— TASK DESCRIPTION —
Swap every "icon" in the material below for "button" and reproduce it with nothing else changed, leaving out the pictures.

——————————

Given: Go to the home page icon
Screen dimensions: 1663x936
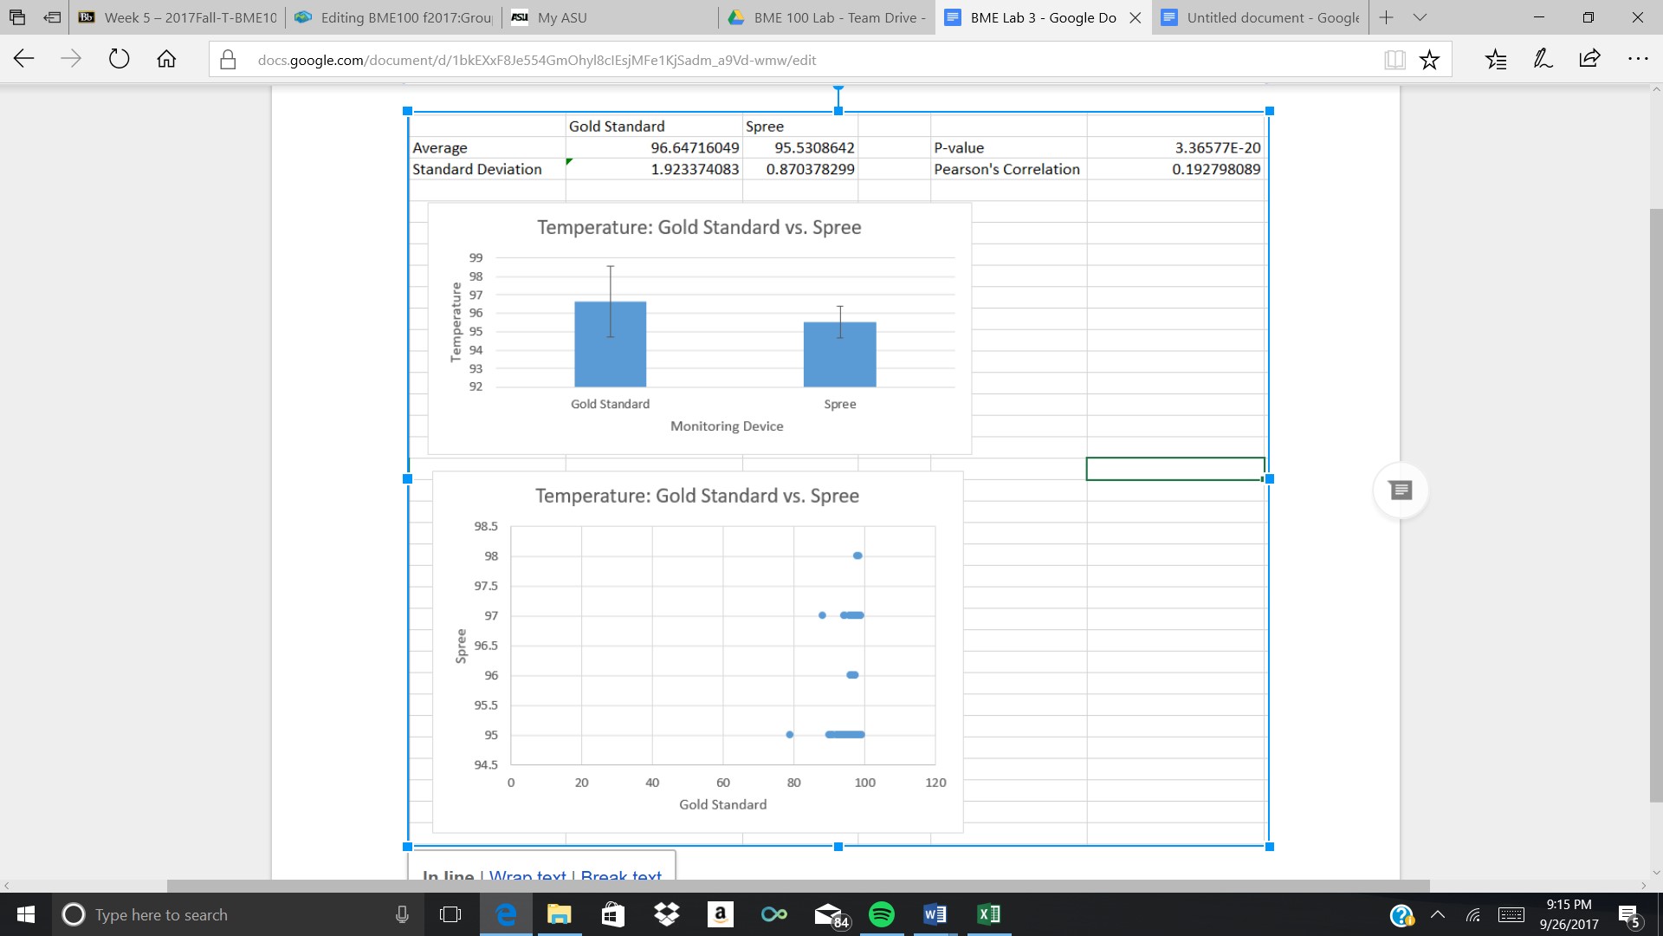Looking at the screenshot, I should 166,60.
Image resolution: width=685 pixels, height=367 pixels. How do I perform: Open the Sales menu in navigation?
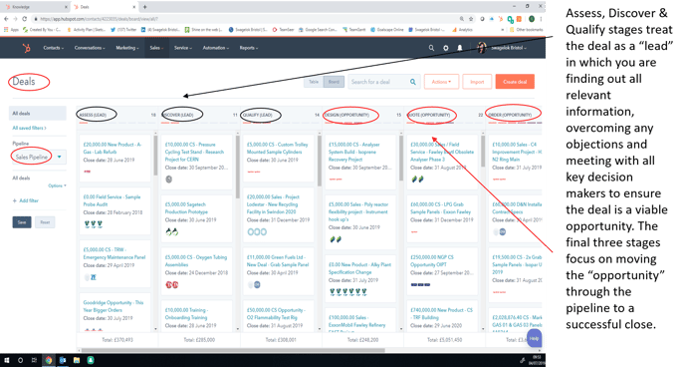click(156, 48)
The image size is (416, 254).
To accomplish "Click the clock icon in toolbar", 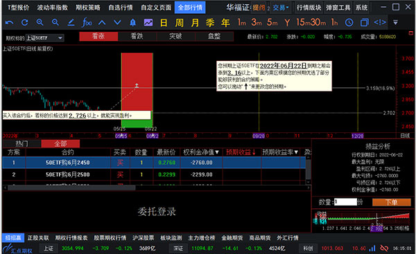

——————————

— TASK RESULT —
Given: Go to the home page button
Screen dimensions: 1663x936
Looking at the screenshot, I should 166,60.
Image resolution: width=685 pixels, height=367 pixels. How do I perform: Open the Sales menu in navigation?
click(156, 48)
The image size is (416, 254).
To accomplish "Click the clock button in toolbar", 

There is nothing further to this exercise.